Thursday, June 02, 2011

Ratopias

By Kelly Jean Cogswell

The dogwood is blooming in the back garden. The clematis is full of fat purple flowers, and for a change we have a million red roses. I finally learned that this wasn't the species you prune the hell out of, trying to get rid of what they call suckers to make room for strong, promising growth. No, the thick and thin branches alike put out their gloriously fragrant buds.

The only problem, and there's always one in Eden, is that the rats are tunneling up underneath the roots. We tried the home remedy approach of shoving mothballs down the hole because, we were told, they really hate the smell. We learned that was true, but not necessarily effective, because all it did was infuriate them. For the next few days they angrily tossed the little white balls right back up at us, scattering them among the hostas.

Then we tried putting our old standby down the hole, peanut butter-flavored poison, but they returned that, too, probably because by then it also smelled of moth balls. When they finally did abandon that hole, they just dug another a couple of feet away. Which we dropped more poison into. At least one rat ate it, because it dropped dead under the roses and I had to extract its stinking, maggoty corpse from among the flat hosta leaves and a few thorny rose branches dipping down to the ground.

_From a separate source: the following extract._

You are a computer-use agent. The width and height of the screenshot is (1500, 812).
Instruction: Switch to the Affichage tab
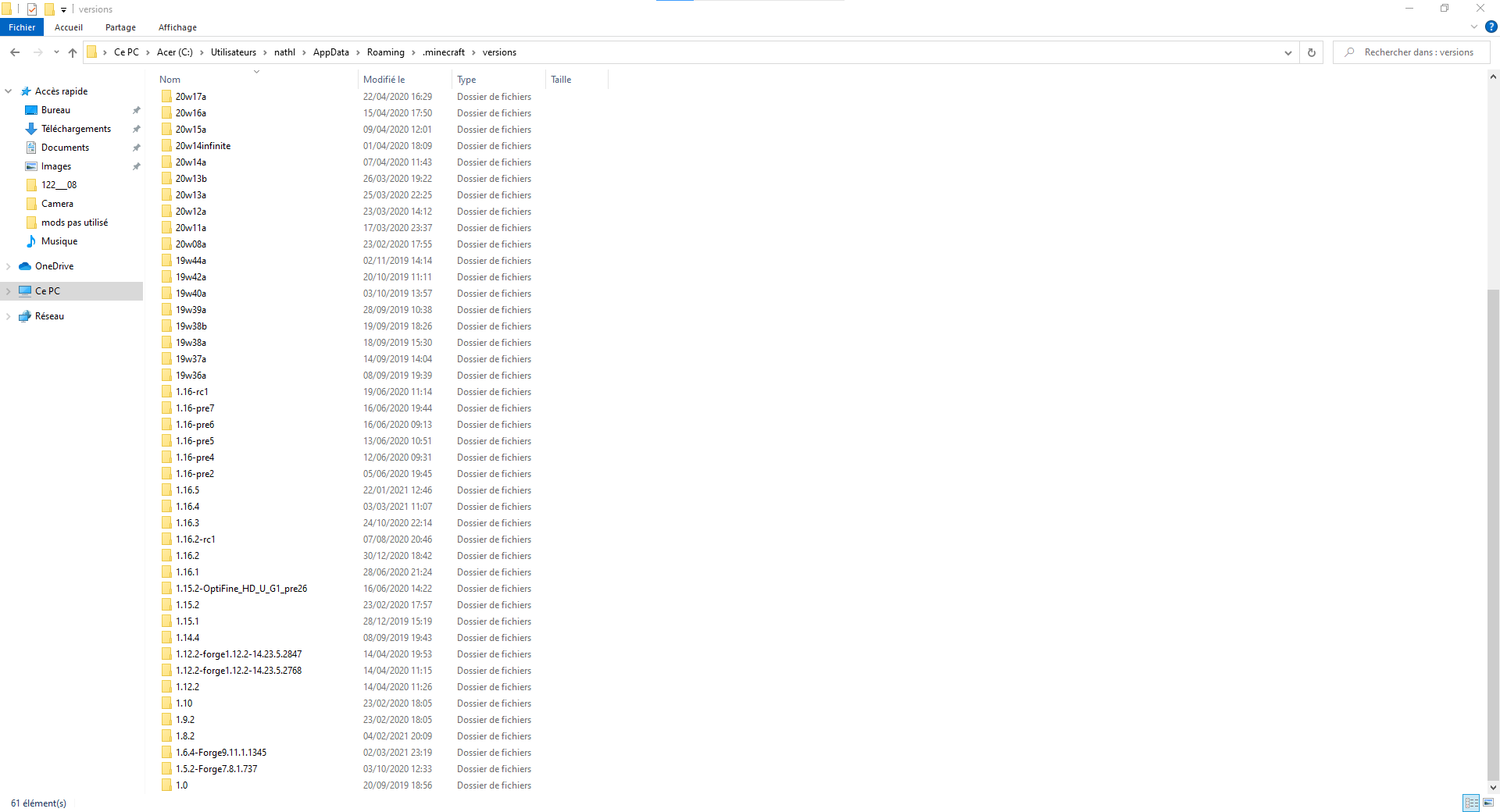(x=177, y=27)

At least we're allowed to kill them if we can, though murder doesn't really work in the long run. It just signals to them that they need to reproduce more, replace the little scattered corpses. If you want rats to disappear for good, you have to starve them, cover your garbage well, and prevent restaurants from dumping grease and other crap in the drains. Good luck with that in the East Village. The place is disgusting. When it really gets hot the smell in the street will curl your hair.

We're really American in that way, do whatever we can get away with, whatever makes it easier right now. Which I understand. Every now and then when mold starts growing on the roses, or some horrible insect starts chewing away, I get whatever toxic substance is nearest and blast the crap out of them. Screw the water supply.

Activists, of course, are almost always reactive in the same way. We try to kill the rats, or at least silence them, instead of changing the conditions that encourage them to breed. That requires an entirely different strategy. Even establishing legal guidelines for equality, like overturning the Defense of Marriage Act, is only mid-term thinking. How can we change the whole game?

It seems impossible. It probably is. But shouldn't we let ourselves think about the impossible every now and then? Let our minds loose? I admit I've been reading Emerson, Thoreau, even Oscar Wilde who has more in common with the others than I thought. In some ways he was more farseeing, also more practical. He was an early advocate of socialism, distributing resources so that the poor would be liberated from their poverty and the rich liberated from the stifling weight of their possessions, which would allow everyone to fulfill, he thought, their individual potential. Except he also saw how easy socialism was to hijack, turn into one more version of fascism.

In fact, he all but declared real socialism impossible, before going on to say, "This is why it is worth carrying out, and that is why one proposes it. For what is a practical scheme? A practical scheme is either a scheme that is already in existence, or a scheme that could be carried out under existing conditions. But it is exactly the existing conditions that one objects to; and any scheme that could accept these conditions is wrong and foolish."

The bigger question is why Americans have given up on utopias. (And queers on liberation). Communism, of course, gave utopias a bad name. Slaughters and tyranny will do that. We had a brief, drug-fueled wave of optimistic thinking in the Sixties and Seventies. Now, our only politics is that of the possible.

Why? Maybe we really believe everything important has already been done, and now all we have to do is refine things a little. Or maybe both the Right and the Left have come to prefer dystopias, and visions of the end of the world. On one side they scream, my god, the Muslims are coming, or Muslim black commie socialists. On the other, watch out for the reign of Sarah Palin. Or Gingrich. Whatever the devil is du jour.

We've ceded our imaginations to the rats. But they are only good for comic relief. Like the ones in my neighborhood, that jump out at unsuspecting partiers on the street as they scurry from parked car to garden to garbage heap.